» SET EXERCISE:
Can you render as a numbered list, with blank lines omitted, only the part of the lines that begins with the line containing "Click the Download... cover button" and runs through the end of the lines?

» DATA FOR THE TASK:
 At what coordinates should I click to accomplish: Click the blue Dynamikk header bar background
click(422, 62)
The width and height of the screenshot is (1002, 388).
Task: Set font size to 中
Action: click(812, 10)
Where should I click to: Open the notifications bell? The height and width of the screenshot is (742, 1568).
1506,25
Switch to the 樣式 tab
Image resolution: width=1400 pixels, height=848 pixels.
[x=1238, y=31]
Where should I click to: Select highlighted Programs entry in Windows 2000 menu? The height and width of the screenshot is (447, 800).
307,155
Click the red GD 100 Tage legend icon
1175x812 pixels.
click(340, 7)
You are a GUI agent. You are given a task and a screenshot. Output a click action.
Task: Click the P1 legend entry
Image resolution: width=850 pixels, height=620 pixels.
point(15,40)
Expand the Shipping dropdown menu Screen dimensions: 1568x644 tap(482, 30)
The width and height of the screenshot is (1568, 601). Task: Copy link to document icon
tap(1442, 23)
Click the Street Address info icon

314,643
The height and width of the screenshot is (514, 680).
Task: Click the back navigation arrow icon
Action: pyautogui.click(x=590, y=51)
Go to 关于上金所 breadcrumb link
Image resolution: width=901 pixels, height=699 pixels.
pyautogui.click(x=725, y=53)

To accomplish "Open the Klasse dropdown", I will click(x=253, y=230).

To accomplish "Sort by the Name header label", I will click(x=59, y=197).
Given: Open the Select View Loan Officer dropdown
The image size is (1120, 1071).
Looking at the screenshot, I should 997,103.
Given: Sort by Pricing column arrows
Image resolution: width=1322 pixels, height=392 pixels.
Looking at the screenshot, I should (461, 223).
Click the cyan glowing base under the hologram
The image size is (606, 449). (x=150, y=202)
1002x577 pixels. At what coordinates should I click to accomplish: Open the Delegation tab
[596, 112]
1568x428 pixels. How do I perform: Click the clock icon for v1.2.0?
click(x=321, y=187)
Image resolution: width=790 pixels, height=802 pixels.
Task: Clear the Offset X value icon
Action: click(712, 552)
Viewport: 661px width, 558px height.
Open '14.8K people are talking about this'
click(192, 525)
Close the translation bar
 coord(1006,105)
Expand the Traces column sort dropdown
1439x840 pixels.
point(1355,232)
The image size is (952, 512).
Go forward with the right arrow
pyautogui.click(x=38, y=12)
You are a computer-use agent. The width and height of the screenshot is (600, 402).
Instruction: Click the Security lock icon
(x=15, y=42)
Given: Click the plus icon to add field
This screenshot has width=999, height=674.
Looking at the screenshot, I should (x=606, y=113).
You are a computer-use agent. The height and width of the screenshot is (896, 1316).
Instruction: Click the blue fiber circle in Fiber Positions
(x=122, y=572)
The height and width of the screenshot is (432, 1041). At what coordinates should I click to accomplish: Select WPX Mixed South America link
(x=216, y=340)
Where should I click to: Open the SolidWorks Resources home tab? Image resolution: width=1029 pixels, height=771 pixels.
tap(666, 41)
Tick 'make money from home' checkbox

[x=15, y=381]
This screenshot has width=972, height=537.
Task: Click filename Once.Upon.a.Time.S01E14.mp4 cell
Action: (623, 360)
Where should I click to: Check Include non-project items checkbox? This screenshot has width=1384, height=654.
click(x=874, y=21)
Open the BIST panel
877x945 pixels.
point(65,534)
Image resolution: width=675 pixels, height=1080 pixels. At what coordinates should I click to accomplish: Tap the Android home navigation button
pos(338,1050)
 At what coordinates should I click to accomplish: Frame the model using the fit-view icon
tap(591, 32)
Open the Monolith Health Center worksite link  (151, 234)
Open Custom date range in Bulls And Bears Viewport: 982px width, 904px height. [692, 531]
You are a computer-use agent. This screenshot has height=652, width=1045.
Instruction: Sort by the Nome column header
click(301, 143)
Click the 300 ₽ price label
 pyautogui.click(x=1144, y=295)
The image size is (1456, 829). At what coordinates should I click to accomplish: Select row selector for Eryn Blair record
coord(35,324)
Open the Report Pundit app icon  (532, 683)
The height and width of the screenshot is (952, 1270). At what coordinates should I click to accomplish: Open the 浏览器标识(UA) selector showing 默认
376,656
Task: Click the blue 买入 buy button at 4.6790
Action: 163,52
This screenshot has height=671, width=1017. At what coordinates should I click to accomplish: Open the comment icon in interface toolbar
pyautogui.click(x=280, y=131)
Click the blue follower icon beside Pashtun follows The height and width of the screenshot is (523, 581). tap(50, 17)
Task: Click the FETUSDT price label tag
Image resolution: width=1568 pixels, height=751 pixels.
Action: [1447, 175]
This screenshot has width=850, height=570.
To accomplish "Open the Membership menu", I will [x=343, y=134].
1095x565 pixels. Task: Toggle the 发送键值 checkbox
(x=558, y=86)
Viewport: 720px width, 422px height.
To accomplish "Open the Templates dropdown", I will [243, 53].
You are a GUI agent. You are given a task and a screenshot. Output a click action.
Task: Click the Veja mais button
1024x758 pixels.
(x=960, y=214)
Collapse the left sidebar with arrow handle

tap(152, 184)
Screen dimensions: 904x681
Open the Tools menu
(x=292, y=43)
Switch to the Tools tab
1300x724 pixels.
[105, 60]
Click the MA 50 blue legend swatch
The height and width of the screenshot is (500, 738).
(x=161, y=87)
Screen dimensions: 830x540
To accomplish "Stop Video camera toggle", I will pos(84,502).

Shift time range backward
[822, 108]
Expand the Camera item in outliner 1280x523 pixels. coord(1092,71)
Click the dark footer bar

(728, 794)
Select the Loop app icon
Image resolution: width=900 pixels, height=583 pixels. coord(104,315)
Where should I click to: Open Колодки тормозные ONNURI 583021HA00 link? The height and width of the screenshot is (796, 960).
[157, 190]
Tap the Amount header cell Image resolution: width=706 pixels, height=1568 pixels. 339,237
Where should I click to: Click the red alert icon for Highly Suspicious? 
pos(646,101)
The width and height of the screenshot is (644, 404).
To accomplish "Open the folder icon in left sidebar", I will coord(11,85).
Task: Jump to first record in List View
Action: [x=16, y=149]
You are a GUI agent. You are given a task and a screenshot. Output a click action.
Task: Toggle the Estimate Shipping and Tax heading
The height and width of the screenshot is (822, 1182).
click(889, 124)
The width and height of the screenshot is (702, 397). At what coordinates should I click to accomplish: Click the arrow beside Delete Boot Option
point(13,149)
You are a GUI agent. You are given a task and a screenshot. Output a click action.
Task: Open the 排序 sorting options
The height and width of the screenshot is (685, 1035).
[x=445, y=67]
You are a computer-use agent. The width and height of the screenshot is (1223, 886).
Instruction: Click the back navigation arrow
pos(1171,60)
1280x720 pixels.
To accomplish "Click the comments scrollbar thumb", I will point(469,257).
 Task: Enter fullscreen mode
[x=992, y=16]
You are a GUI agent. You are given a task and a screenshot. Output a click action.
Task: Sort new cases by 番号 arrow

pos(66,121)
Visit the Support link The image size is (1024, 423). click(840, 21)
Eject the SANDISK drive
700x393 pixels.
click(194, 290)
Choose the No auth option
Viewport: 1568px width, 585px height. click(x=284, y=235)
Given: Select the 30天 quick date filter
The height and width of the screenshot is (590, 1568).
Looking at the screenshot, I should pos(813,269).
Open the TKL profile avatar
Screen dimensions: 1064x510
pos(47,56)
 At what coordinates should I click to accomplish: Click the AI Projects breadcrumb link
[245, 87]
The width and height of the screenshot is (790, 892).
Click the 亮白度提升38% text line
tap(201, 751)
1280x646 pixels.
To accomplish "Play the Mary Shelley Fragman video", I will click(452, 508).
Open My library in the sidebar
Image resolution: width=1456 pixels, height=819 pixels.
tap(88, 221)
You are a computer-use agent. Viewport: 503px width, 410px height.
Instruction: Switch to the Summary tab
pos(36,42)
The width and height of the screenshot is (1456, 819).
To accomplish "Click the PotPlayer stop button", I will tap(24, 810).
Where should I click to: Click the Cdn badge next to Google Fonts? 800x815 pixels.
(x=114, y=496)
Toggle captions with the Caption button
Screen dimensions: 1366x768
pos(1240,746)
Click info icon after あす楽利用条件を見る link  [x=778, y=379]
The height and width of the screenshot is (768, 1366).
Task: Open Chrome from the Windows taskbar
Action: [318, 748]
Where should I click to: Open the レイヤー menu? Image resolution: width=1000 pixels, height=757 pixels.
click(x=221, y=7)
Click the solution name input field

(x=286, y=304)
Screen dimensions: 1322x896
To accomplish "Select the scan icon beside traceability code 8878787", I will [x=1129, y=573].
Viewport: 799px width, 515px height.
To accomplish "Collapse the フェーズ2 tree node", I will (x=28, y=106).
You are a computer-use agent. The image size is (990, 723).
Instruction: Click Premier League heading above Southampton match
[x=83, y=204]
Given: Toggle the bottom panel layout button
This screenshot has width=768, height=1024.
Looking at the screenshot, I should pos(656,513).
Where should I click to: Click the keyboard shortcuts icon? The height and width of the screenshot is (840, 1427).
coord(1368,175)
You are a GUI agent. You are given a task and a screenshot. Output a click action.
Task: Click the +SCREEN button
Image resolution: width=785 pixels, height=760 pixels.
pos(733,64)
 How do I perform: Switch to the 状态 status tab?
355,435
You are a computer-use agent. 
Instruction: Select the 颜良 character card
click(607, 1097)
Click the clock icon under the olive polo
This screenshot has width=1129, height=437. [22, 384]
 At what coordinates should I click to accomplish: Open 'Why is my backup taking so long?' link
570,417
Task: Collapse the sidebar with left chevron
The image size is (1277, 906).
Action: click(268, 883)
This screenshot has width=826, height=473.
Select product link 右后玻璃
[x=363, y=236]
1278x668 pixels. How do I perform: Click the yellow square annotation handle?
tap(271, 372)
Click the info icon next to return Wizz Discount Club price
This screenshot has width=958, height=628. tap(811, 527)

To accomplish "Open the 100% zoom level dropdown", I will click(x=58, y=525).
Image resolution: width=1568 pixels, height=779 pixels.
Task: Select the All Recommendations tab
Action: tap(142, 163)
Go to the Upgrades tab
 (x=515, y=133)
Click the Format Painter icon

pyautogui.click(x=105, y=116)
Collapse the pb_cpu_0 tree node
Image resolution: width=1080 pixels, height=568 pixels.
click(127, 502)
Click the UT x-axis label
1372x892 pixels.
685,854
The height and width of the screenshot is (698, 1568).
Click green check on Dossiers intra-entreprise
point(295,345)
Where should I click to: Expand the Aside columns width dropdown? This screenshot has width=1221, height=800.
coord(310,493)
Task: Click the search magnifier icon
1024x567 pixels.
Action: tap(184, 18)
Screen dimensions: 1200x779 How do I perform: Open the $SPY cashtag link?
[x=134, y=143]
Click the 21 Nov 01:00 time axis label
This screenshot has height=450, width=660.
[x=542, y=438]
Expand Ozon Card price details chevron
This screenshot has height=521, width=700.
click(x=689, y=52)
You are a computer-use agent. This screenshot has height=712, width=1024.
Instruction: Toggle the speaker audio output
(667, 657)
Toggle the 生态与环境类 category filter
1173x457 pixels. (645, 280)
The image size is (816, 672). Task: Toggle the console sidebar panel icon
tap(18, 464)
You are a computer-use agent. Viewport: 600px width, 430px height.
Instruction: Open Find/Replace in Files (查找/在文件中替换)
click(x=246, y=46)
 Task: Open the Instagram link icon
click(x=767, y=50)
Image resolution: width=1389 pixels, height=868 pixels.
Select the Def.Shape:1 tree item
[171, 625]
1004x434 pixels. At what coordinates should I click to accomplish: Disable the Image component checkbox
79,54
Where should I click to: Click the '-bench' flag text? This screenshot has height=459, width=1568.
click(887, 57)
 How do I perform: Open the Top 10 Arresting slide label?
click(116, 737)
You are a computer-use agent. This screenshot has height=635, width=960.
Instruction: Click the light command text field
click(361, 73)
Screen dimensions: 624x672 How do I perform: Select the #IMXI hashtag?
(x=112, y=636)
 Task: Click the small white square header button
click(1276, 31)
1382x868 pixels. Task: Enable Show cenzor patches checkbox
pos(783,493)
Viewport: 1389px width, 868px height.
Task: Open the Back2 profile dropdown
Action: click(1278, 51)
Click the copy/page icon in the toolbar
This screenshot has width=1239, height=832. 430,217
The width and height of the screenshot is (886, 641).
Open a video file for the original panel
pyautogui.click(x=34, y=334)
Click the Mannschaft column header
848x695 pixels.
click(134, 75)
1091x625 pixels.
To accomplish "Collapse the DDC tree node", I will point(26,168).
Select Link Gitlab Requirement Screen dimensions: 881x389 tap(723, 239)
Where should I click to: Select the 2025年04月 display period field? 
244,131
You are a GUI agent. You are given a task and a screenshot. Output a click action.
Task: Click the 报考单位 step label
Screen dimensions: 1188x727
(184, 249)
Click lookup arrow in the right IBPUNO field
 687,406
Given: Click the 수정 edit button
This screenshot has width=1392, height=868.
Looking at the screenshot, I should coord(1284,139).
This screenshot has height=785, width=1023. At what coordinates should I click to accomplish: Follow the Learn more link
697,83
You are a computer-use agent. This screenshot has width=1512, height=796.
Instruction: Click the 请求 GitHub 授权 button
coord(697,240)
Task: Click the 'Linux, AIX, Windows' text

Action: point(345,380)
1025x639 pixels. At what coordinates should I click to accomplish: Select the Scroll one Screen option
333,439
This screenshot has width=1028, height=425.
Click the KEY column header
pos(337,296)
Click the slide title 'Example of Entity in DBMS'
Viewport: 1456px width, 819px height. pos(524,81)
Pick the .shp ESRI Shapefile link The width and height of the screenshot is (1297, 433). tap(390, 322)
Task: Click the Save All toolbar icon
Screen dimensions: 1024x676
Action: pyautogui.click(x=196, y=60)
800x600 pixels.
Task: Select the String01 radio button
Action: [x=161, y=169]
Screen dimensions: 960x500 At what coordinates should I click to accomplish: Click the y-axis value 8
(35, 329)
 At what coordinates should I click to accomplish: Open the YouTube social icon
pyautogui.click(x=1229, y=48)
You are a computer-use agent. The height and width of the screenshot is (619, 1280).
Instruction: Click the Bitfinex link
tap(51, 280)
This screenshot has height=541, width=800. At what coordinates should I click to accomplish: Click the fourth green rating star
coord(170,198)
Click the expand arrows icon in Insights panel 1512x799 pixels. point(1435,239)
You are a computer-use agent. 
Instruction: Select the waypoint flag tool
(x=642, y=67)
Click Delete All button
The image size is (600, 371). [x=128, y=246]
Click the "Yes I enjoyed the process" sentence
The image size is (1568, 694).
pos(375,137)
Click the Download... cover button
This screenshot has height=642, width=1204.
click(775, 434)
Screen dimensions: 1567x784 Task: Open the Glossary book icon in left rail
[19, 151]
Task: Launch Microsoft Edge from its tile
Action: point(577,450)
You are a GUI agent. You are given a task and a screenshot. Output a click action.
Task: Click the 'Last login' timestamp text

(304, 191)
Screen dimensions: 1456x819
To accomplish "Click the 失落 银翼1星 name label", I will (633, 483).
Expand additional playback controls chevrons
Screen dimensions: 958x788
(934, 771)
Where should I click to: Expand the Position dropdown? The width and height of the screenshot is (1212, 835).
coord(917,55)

» COMPLETED TASK:
1. Click the Download... cover button
2. This screenshot has height=642, width=1204.
3. click(775, 434)
4. Screen dimensions: 1567x784 Task: Open the Glossary book icon in left rail
5. [19, 151]
6. Task: Launch Microsoft Edge from its tile
7. Action: point(577,450)
8. You are a GUI agent. You are given a task and a screenshot. Output a click action.
9. Task: Click the 'Last login' timestamp text
10. (304, 191)
11. Screen dimensions: 1456x819
12. To accomplish "Click the 失落 银翼1星 name label", I will (633, 483).
13. Expand additional playback controls chevrons
14. Screen dimensions: 958x788
15. (934, 771)
16. Where should I click to: Expand the Position dropdown? The width and height of the screenshot is (1212, 835).
17. coord(917,55)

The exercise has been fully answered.